Since each correlation coefficient occurs twice in the matrix (correlation of A to B equals correlation of B to A) you'll want to ignore half of the correlation matrix so that only one of the two correlated features is removed. Use a mask trick for this purpose.
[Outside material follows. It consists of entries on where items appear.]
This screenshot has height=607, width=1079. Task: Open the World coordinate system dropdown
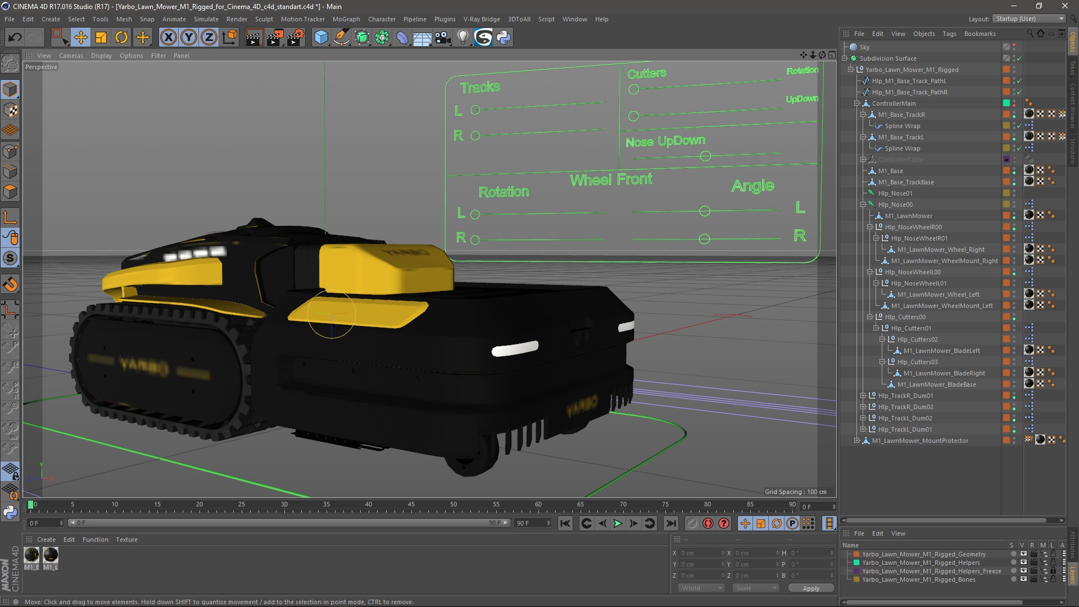pos(700,588)
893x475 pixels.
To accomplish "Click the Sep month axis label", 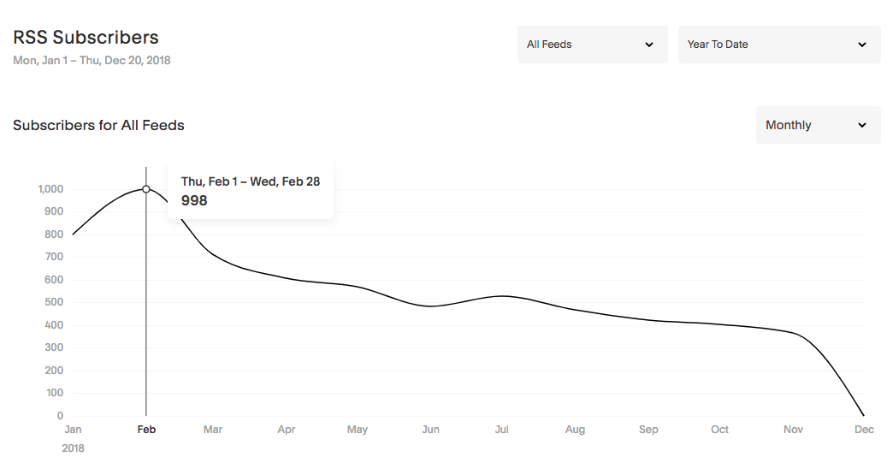I will coord(648,430).
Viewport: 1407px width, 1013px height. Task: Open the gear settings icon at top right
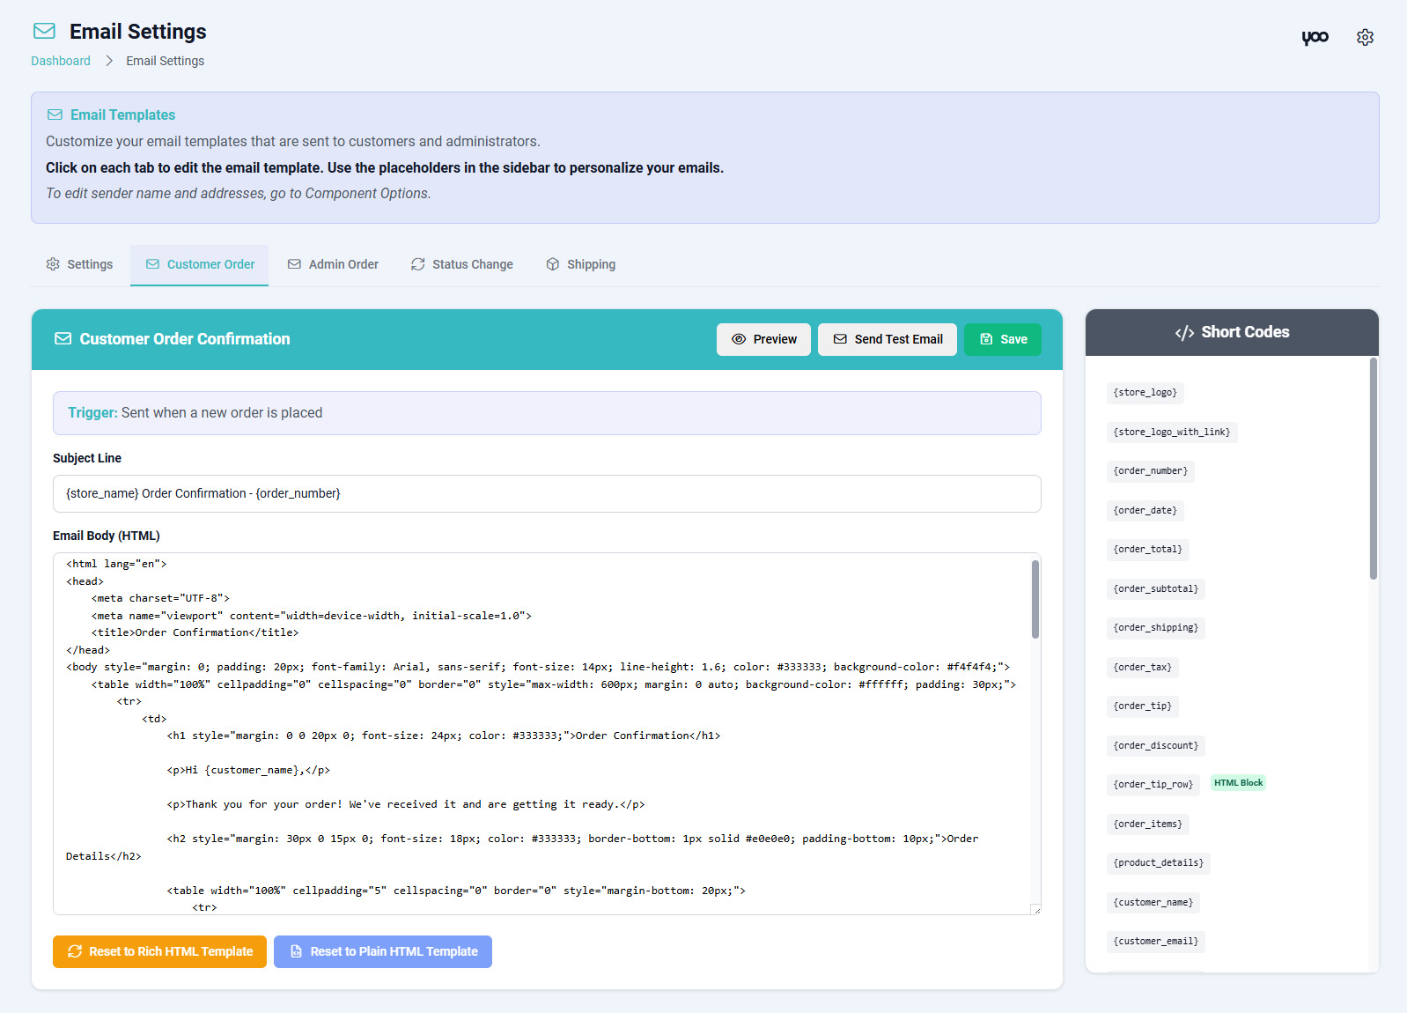click(1365, 37)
ansur_male = pd.read_csv('./dataset/ANSUR_II_MALE.csv')
ansur_df = ansur_male
corr_matrix = ansur_df.corr().abs()
# Create a True/False mask and apply it
mask = np.triu(np.ones_like(corr_matrix, dtype=bool))
tri_df = corr_matrix.mask(mask)
# List column names of highly correlated features (r > 0.95)
to_drop = [c for c in tri_df.columns if any(tri_df[c] > 0.95)]
# Drop the features in the to_drop list
reduced_df = ansur_df.drop(to_drop, axis=1)
print("The reduced dataframe has {} columns.".format(reduced_df.shape[1]))
weird_df = pd.read_csv('./dataset/weird_df.csv')
print(weird_df.head())
sns.scatterplot(x='nuclear_energy', y='pool_drownings', data=weird_df);
print(weird_df.corr())
But correlation of the data does not imply causation.